In the first gun battle in weeks involving American forces, U.S. special operations troops raided a compound suspected of holding Taliban or al Qaeda leaders in southern Afghanistan, killing five men who shot at them and taking 32 into custody, U.S. military spokesmen said Monday.

Meanwhile, a two-week search operation by mostly British forces in eastern Afghanistan dealt a "significant blow" to al Qaeda, the top British commander in the U.S.-led coalition said Monday. Announcing the end of Operation Snipe, Brig. Roger Lane said "a vast arsenal of weaponry" had been destroyed.

In Washington Monday afternoon, U.S. Defense Secretary Donald Rumsfeld said the end of Operation Snipe didn't mean the end of the military effort, citing the new capture of holdouts in eastern Afghanistan Sunday.

No Americans were killed or injured in the late-night raid Sunday in the village of Deh Rawod, about 50 miles north of Kandahar, said Capt. Steven O'Connor at Bagram air base.

During the raid, people inside the compound opened fire, he said. "We returned fire and killed five and took 32 detainees."

The detainees were taken to Bagram, north of Kabul, "to see who we've got and what they know," said a U.S. Central Command spokesman, Rear Adm. Craig Quigley. U.S. forces also found a sizable cache of weapons and ammunition at the compound, he said.

In a separate operation, American troops swept through the rugged hills of eastern Afghanistan searching for the culprits behind a series of rocket attacks on U.S. forces in the volatile area, but came back Monday empty-handed, a U.S. battalion commander said. Even as the hunt was on, two more rockets were fired close to U.S. soldiers.

Rumsfeld praised Operation Snipe, which was begun on April 28, and involved about 1,000 British and Afghan troops.

"It was helpful, we appreciate the work that the coalition did and...it can be said that some non-trivial caches of weapons have been discovered in recent days," he said.
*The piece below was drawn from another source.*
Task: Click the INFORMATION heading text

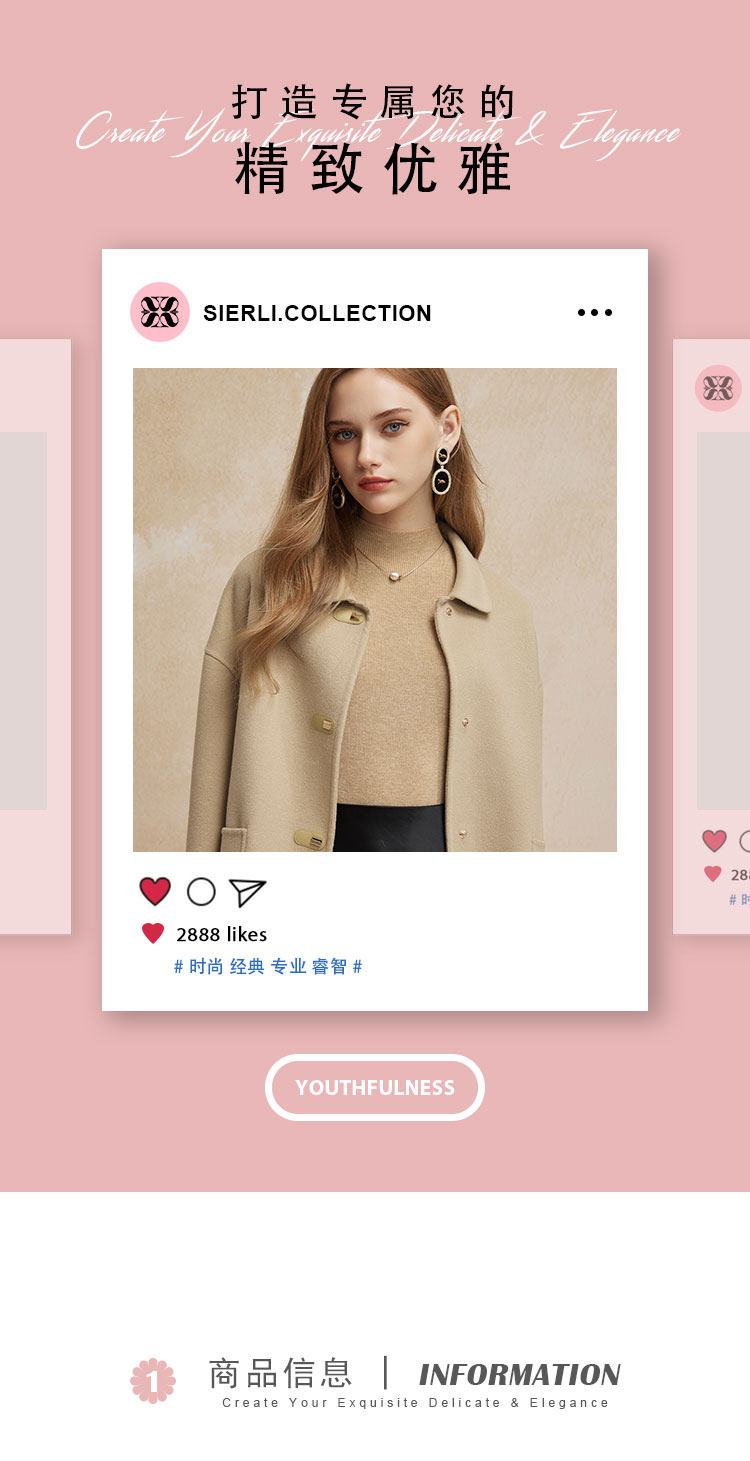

The mission was part of Operation Mountain Lion, the U.S.-led search for Taliban and al Qaeda holdouts in eastern Afghanistan near the border with Pakistan.

"I don't doubt for a minute that there are pockets of Taliban and al Qaeda across most of the borders of Afghanistan," Rumsfeld told reporters outside the Pentagon Monday.

Earlier Monday, two rockets were fired near a U.S. military unit in eastern Afghanistan, but nobody was hurt, Sur Gul, the security chief in the town of Khost, said. And a British military spokesman said two Chinese-made rockets aimed at British troops in southeastern Afghanistan were found and dismantled by a local warlord.

A number of missiles have been fired at or near the U.S. forces in Khost, in the restive Paktia province. Nobody has been killed, but there have been injuries.

In another incident, which Gul said indicated continuing support for the Taliban in the area, a boy of about 15 threw a grenade at a music cassette shop in Khost Monday, injuring the shopkeeper. The hard-line Taliban banned music during their rule.

In other war-related developments:

  • A U.S. military spokesman, Maj. Bryan Hilferty, said American and Afghan troops had found 2,000 large caliber rounds of ammunition in a cave in north-central Afghanistan.
  • U.S. officials believe a letter partially drafted by U.S. postal worker now in custody may have had a role in the death of an Afghan resistance leader, the Washington Post reported Monday. Authorities believe that Ahmed Abdel Sattar, 42, helped write a letter of introduction for two men who posed as journalists to kill Gen. Ahmed Shah Massoud in northern Afghanistan last fall.